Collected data
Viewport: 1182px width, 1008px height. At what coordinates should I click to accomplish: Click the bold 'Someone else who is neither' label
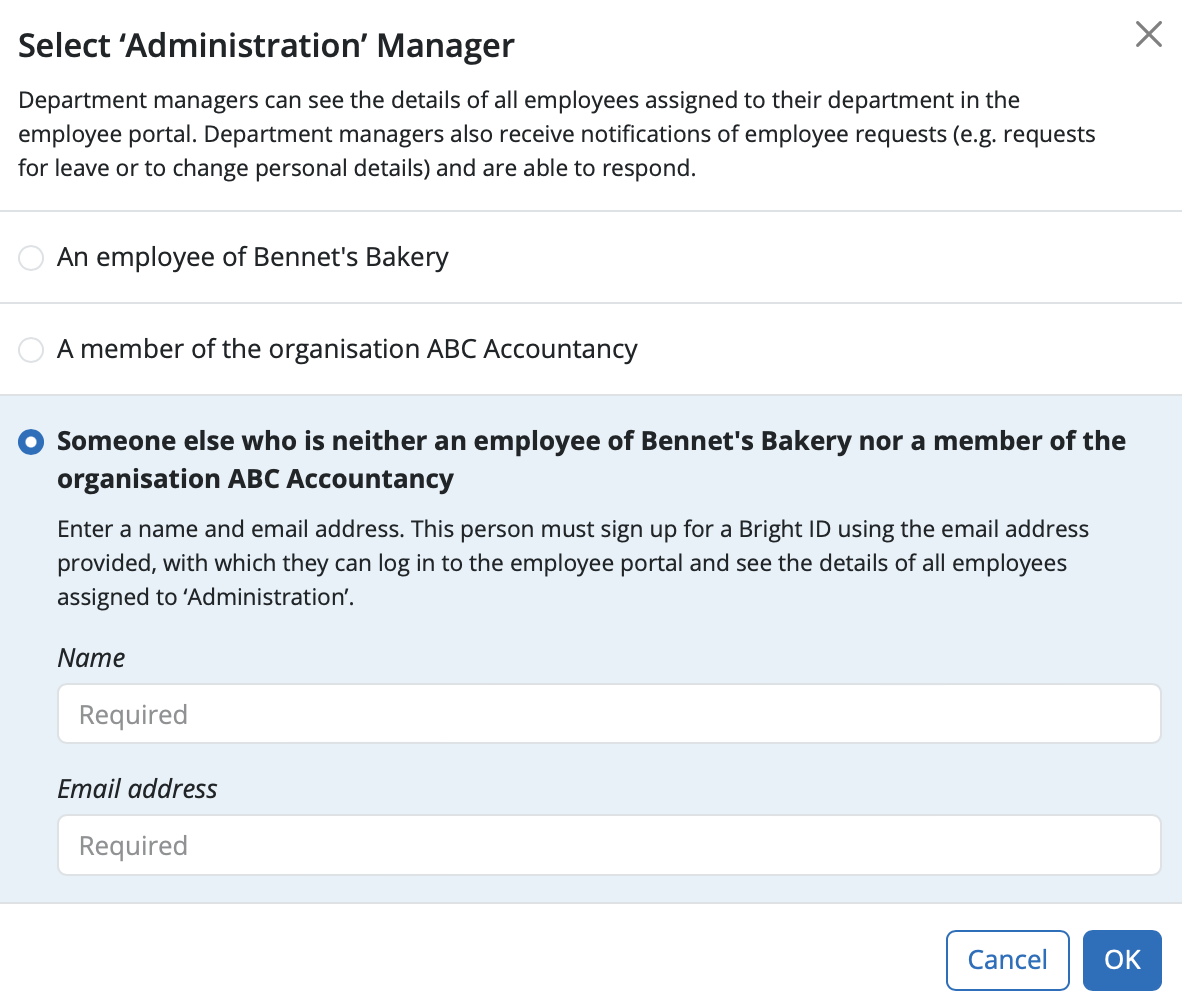point(591,460)
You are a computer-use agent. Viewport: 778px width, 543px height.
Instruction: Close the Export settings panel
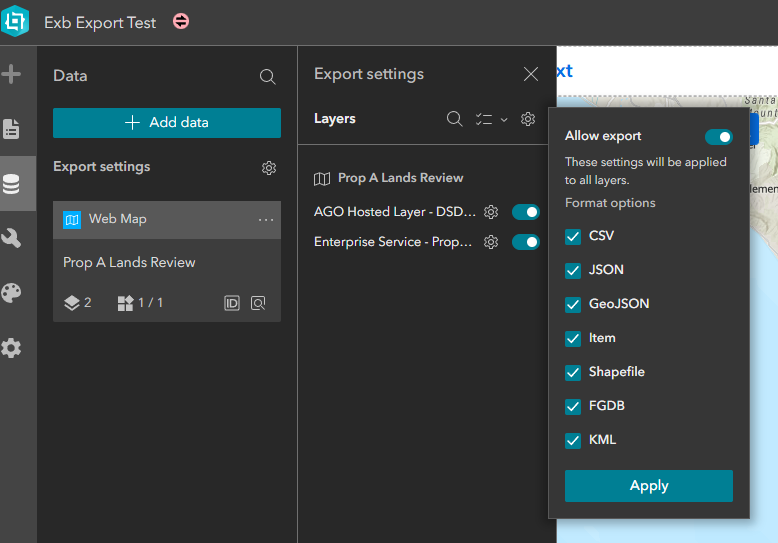point(531,74)
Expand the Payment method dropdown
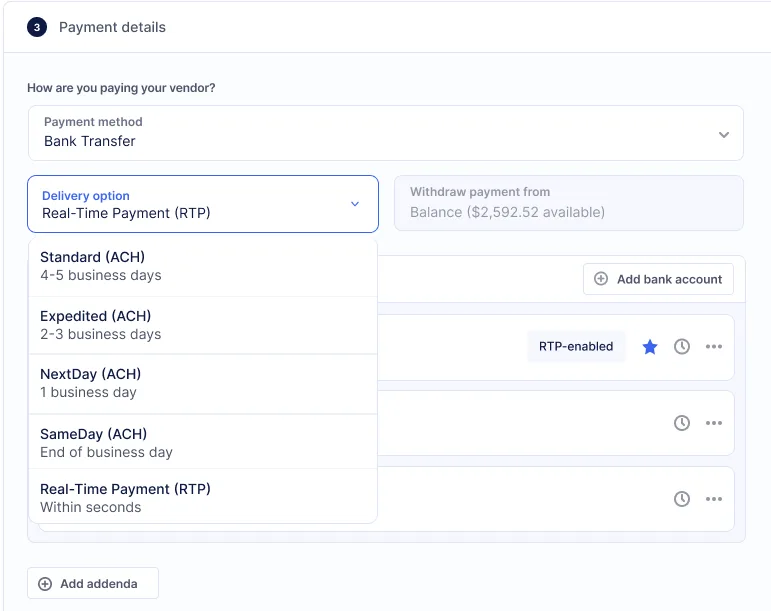The height and width of the screenshot is (611, 771). point(385,133)
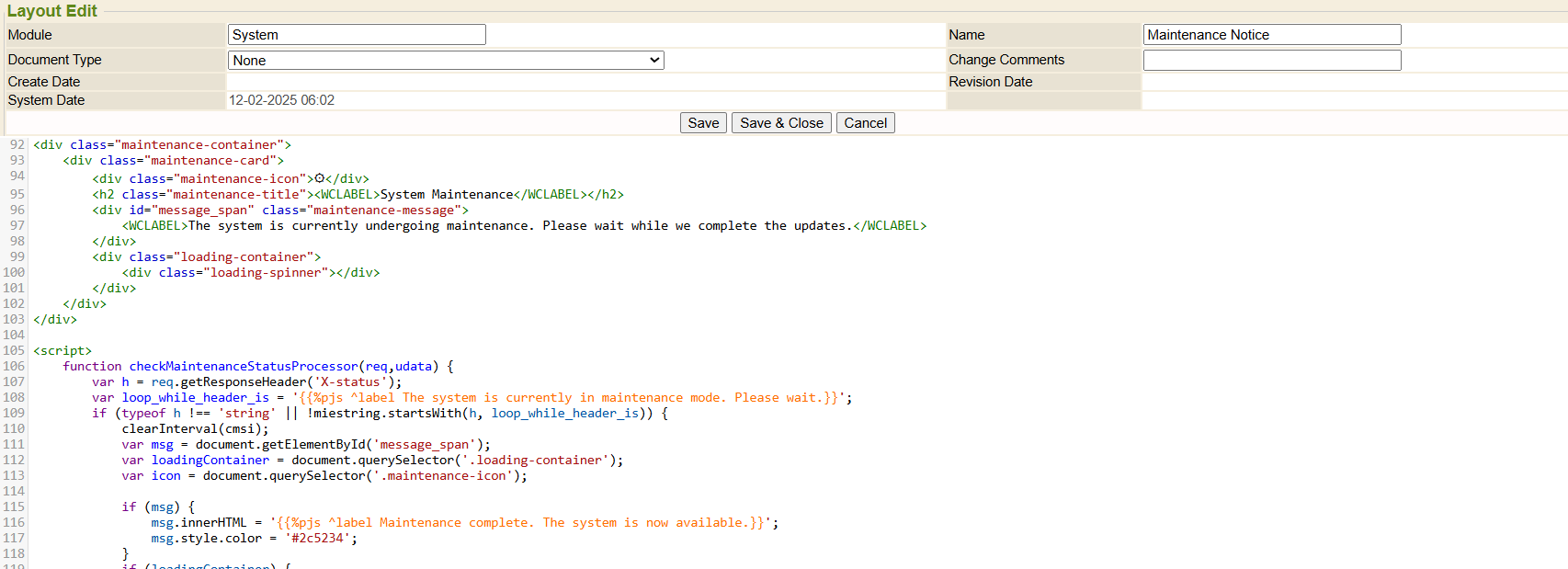
Task: Click line number 106 in the gutter
Action: coord(14,367)
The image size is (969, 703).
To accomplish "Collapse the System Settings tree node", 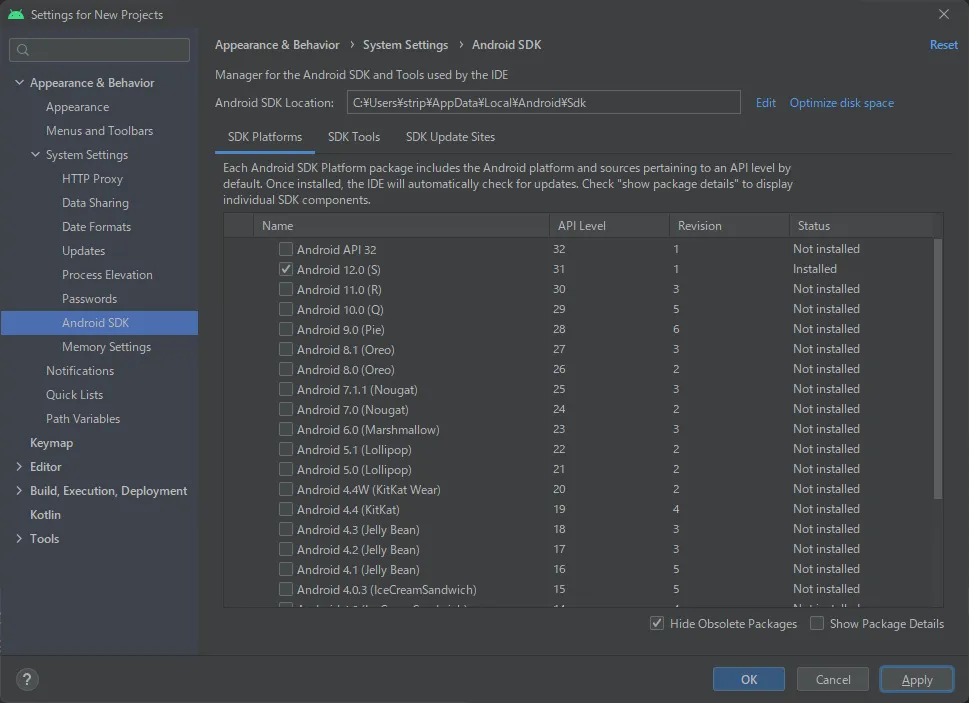I will [x=35, y=155].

TASK BRIEF
Only the lines above from the one containing "You are a computer-use" through the one containing "The image size is (969, 703)." should be returned, verbatim and inclusive, with pictures excluded.

EXERCISE OUTPUT
You are a computer-use agent. Viewport: 778px width, 543px height.
Instruction: Close the Export settings panel
point(531,74)
Expand the Payment method dropdown
The height and width of the screenshot is (611, 771). point(385,133)
Task: Click line number 106 in the gutter
Action: coord(14,367)
The image size is (969, 703).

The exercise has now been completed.